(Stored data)
- - -

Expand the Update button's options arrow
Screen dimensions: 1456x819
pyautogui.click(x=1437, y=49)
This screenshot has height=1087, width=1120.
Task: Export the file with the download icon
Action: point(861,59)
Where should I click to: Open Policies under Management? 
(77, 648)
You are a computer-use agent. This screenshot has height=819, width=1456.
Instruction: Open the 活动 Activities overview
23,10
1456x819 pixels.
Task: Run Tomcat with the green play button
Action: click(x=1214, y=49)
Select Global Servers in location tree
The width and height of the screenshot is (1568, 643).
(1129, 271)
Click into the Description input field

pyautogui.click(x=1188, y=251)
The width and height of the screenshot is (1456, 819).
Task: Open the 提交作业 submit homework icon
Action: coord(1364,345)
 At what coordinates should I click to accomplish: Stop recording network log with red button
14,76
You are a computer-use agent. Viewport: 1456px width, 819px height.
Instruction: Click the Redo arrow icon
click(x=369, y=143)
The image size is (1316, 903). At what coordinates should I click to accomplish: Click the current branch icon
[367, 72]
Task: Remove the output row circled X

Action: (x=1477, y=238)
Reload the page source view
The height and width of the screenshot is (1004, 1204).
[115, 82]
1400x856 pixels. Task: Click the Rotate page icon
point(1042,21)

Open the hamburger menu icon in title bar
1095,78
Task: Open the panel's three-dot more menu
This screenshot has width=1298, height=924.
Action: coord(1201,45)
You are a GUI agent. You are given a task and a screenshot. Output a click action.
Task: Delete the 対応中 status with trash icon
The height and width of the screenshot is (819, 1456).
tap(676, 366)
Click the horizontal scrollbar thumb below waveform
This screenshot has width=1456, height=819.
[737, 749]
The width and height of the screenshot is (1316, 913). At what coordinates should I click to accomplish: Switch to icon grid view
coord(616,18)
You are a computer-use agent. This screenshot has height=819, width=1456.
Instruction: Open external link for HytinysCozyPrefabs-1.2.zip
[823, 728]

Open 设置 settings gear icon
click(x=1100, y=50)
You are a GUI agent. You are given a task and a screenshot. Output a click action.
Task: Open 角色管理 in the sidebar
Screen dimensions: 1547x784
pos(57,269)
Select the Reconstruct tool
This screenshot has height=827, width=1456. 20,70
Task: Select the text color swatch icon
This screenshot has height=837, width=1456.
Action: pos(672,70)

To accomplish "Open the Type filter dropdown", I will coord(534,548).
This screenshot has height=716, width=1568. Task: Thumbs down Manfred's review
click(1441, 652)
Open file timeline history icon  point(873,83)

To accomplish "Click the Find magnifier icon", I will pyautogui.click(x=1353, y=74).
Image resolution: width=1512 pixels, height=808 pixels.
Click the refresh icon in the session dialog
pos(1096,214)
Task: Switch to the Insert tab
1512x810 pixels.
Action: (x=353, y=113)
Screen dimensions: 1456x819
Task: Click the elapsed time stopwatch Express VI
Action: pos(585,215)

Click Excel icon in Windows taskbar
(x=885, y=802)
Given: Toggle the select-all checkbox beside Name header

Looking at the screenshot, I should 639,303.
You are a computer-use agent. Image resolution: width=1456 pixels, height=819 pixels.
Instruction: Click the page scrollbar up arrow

- - -

[Aim of the exercise]
Out of the data above, give again only the lines starting at the one holding "You are a computer-use agent. Viewport: 1456px" and ending at the one holding "Task: Open the panel's three-dot more menu", unchanged.

[Response area]
You are a computer-use agent. Viewport: 1456px width, 819px height.
Instruction: Click the Redo arrow icon
click(x=369, y=143)
The image size is (1316, 903). At what coordinates should I click to accomplish: Click the current branch icon
[367, 72]
Task: Remove the output row circled X

Action: (x=1477, y=238)
Reload the page source view
The height and width of the screenshot is (1004, 1204).
[115, 82]
1400x856 pixels. Task: Click the Rotate page icon
point(1042,21)

Open the hamburger menu icon in title bar
1095,78
Task: Open the panel's three-dot more menu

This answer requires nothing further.